#### Yapılacak İş
Aşağıdaki satırların tümünü "Instruction" ifadesini "Directive" ile değiştirerek yeniden yazınız; geri kalan her şey aynen kalmalıdır. Resimleri cevaba dahil etmeyiniz.

#### Çıkarılan Satırlar
━━━
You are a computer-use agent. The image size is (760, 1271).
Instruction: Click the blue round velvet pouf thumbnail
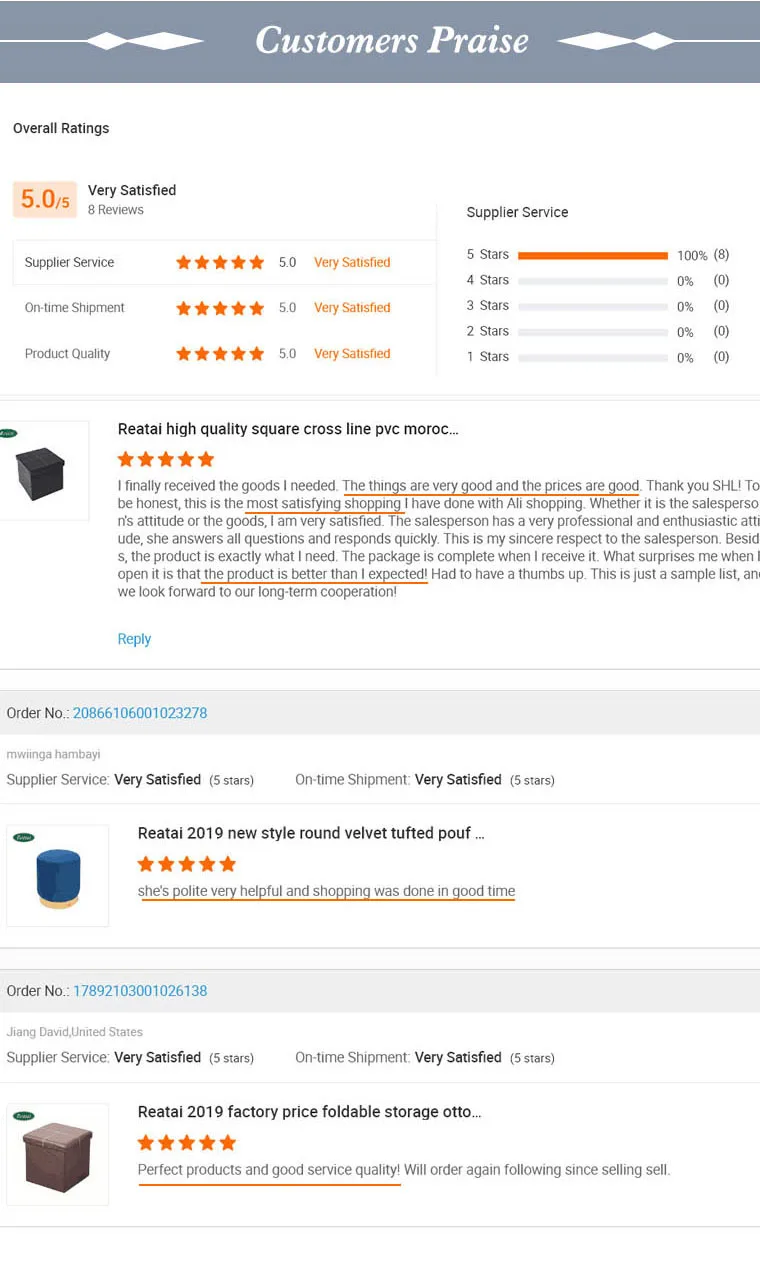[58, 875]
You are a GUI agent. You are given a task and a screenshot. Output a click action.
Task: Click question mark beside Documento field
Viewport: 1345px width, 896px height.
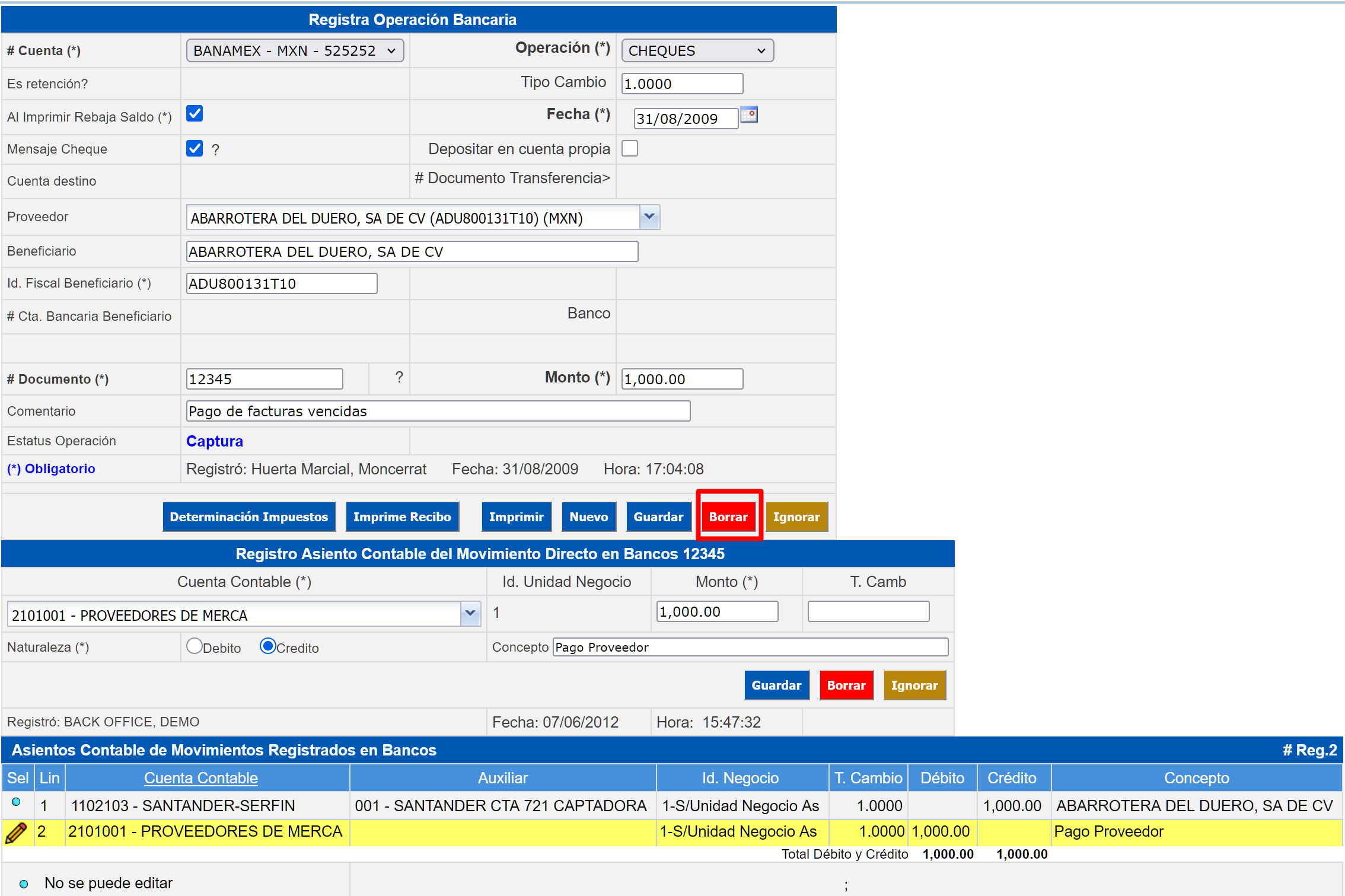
━━━
#### Yazılı Yanıt
You are a computer-use agent. The image size is (760, 1271).
Directive: Click the blue round velvet pouf thumbnail
[58, 875]
You are a GUI agent. You are given a task and a screenshot. Output a click action.
Task: Click question mark beside Documento field
Viewport: 1345px width, 896px height.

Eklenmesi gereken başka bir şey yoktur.